Another installment in the series that is basically K-On!, but with guys in speedos.

When Free! originally aired, I felt that it was a good example of the strengths of sports anime. Sure, there were hints of what the series would eventually become toward the end, but much of the first season was dedicated to self-improvement, teamwork, and, perhaps most importantly, competitive drive. In the installments since (Free! Eternal Summer and High Speed!: Free! Starting Days), it has become increasingly obvious that Free! was never really a show about competitive swimming. Instead, it focused more and more on intrapersonal and interpersonal problems, and success in swimming came essentially automatically with the resolution of those issues.

With Haruka, the show’s main character, and his friends graduating from high school, there is a lot of shifting of characters from the previous TV series. Rin has moved back to Australia, and the remaining members of the graduating class are now in Tokyo for college. If you watched High Speed!, you will recognize many of the new faces in the cast, which are almost all from Haruka’s first year in middle school. While initially it seems that the primary contribution of High Speed! to the series is to offer a past that ties all of these new faces together, I am confident that some of the personal drama in the movie will come back to be a central focus of the current season.

haruka

Free! Dive to the Future stays faithful to its predecessors, in particular Free! Eternal Summer and High Speed!. The cast of Free!, the first season, was fairly small, but both Free! Eternal Summer and Free! Dive to the Future have added to it substantially. In the current season, it seems that the parts of the cast that are still in high school will stay out of the limelight, giving the new characters in Tokyo and Australia their time to shine.

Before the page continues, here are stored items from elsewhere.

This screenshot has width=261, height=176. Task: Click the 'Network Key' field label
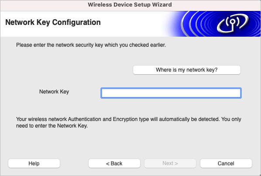[x=54, y=92]
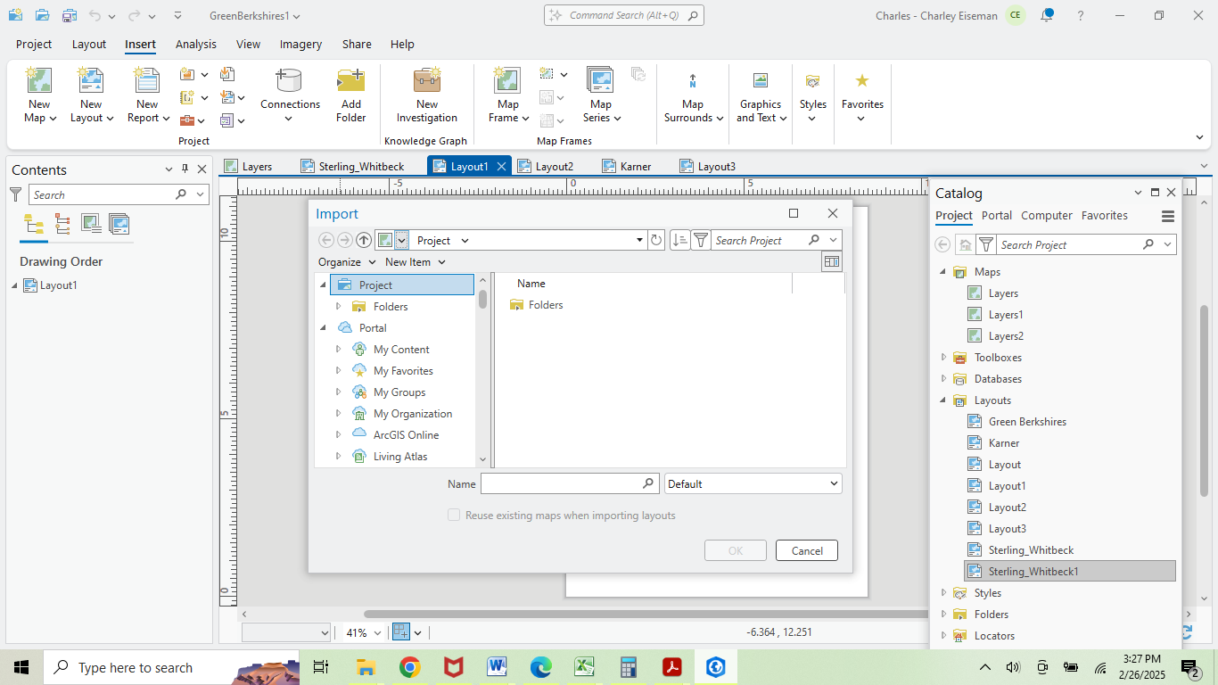Open the New Report tool
The width and height of the screenshot is (1218, 685).
click(145, 94)
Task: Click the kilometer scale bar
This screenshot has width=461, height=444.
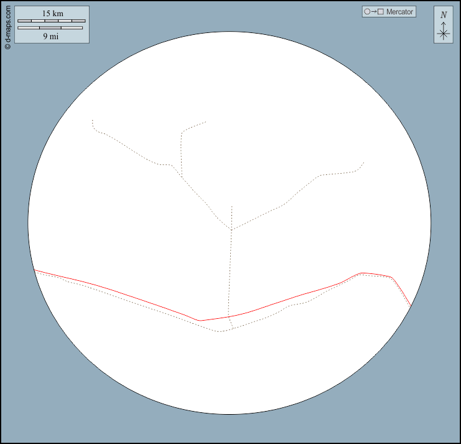Action: [51, 21]
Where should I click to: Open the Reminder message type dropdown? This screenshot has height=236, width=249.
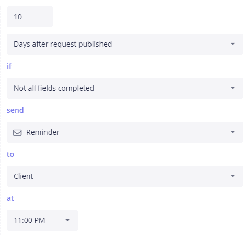pyautogui.click(x=125, y=132)
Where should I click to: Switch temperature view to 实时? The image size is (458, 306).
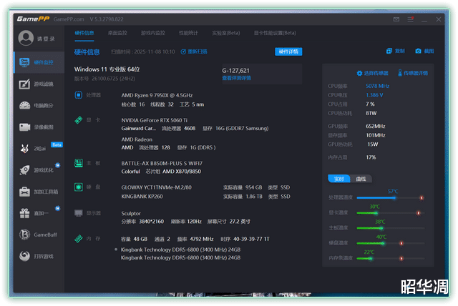(x=338, y=179)
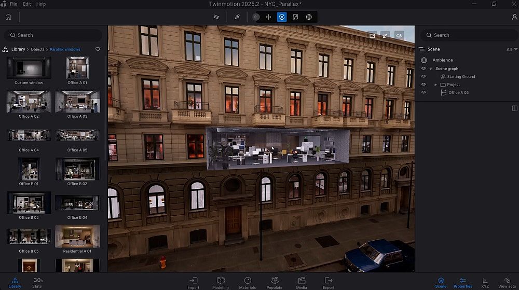Open the Materials panel
The height and width of the screenshot is (290, 519).
click(248, 283)
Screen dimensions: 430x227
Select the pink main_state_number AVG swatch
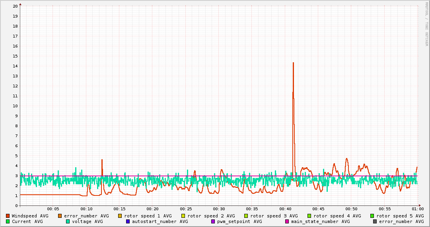(x=287, y=221)
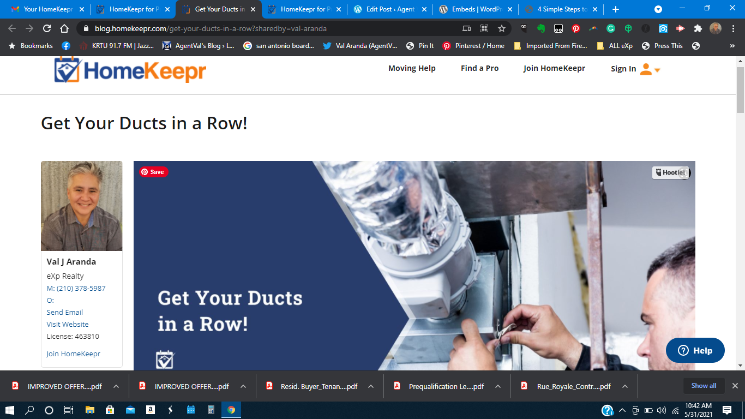Click the Pinterest extension icon in toolbar
This screenshot has height=419, width=745.
point(576,28)
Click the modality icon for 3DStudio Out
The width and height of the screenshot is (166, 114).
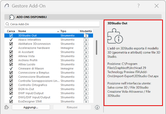pos(86,36)
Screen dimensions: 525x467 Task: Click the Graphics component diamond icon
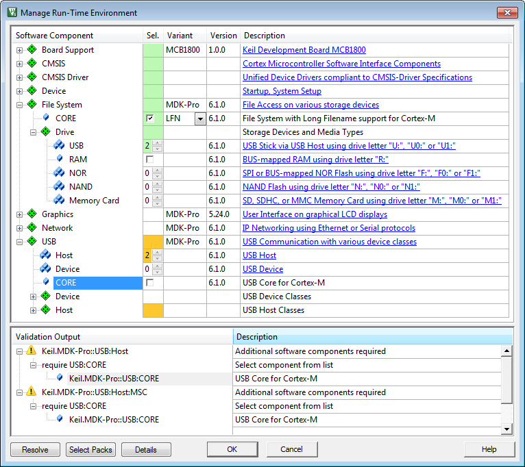pos(32,214)
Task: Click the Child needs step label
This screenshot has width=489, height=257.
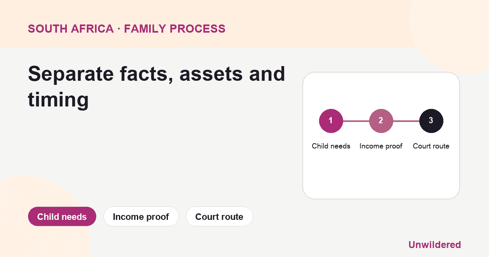Action: pyautogui.click(x=331, y=146)
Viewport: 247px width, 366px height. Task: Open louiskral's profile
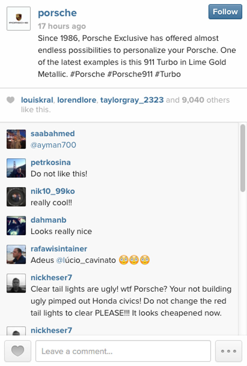pos(37,100)
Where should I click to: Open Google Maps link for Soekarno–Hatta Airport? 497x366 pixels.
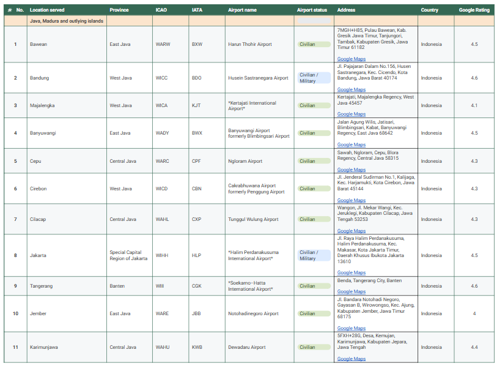pos(352,292)
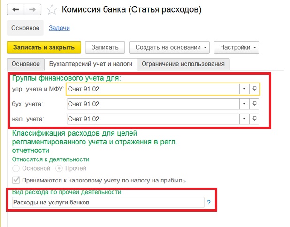Open the Создать на основании menu
Image resolution: width=290 pixels, height=227 pixels.
(171, 47)
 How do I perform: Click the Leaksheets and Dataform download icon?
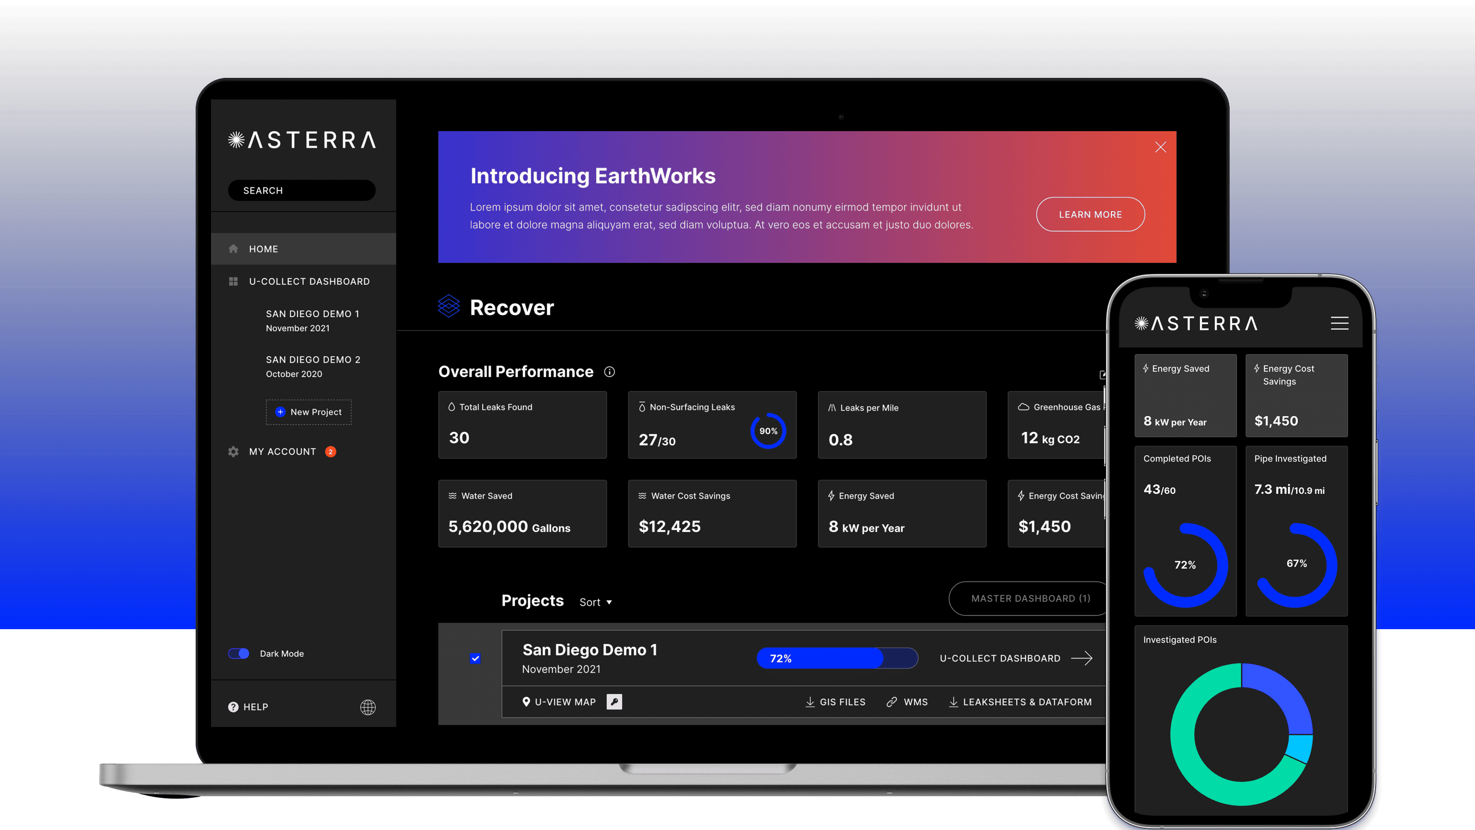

Once again, the core conflict of this season seems to be set up to involve reconciling with a former teammate and further embracing the team aspect of swimming via a medley relay. In previous seasons, the targets of reconciliation were Rin and Sousuke, and in Free! Dive to the Future, the target seems to be Ikuya. In the middle school year covered in High Speed!, Ikuya got together with Haruka and company to form a strong medley relay team, but in the time since then he has trained to become an excellent individual medley swimmer.

ikuya-1

While there is something comforting about Free! sticking to a formula it knows works, especially with a new director taking the reins, it is frustrating seeing how little seems to change between seasons. After the end of Free! Eternal Summer, where we get a glimpse of Haruka and Rin racing on the world stage, it's depressing to see Haruka and company return to worrying about ex-teammates instead of dedicating themselves to the training that will eventually carry some of them into the professional swimming scene. That leaves me to wonder when the latter will happen, if at all. A couple short scenes hint that maybe this is the season where Haruka decides he doesn’t want to be ordinary, but the momentum driving the series toward a medley relay with Ikuya leads me to believe that will be nothing more than an afterthought.

A more specific gripe about Free! Dive to the Future relates to the scenes set in Australia covering Rin’s training. A lot of the dialogue for these scenes is in English, and the lines by the Japanese characters are accordingly poorly pronounced. Additionally, the lines done by actual English voice actors for the native Australians are also poorly acted. The result is a couple long scenes in every episode with awful stiff dialogue that hurts to listen to.

For me, there is a single bright spot in the current season, which is the relationship between Ikuya and his older brother, Natsuya. While this relationship hasn’t received and probably won’t receive the attention I’d like in Free! Dive to the Future, it is one of the holdovers from High Speed! that seems to have potential. Even if the Natsuya-Ikuya relationship doesn’t see much development, Natsuya’s time in Australia with Rin might turn out to be the most interesting thing this season has to offer.

natsuya

At its core, Free! is not a sports anime, but a slice of life. You should expect that after the first couple episodes, the remaining time in the season will be filled with a couple short arcs where the focus is one or two characters’ personal issues, with the season culminating in a few big races where the focus is on the idea that the resolution of the issues that weighed down the relationships between the characters allowed them to perform well. Free! Dive to the Future is as much about competitive swimming as K-On! is about writing music. If watching the relationship dynamics and day-to-day concerns of a social network of teammates and ex-teammates appeals to you, then give it a shot. However, you should not expect competitive drive and self-improvement to be given the amount of attention that you might expect from sports anime like Haikyuu, Prince of Tennis, or Hajime no Ippo.

Verdict: If you liked Free! Eternal Summer, you will probably love this.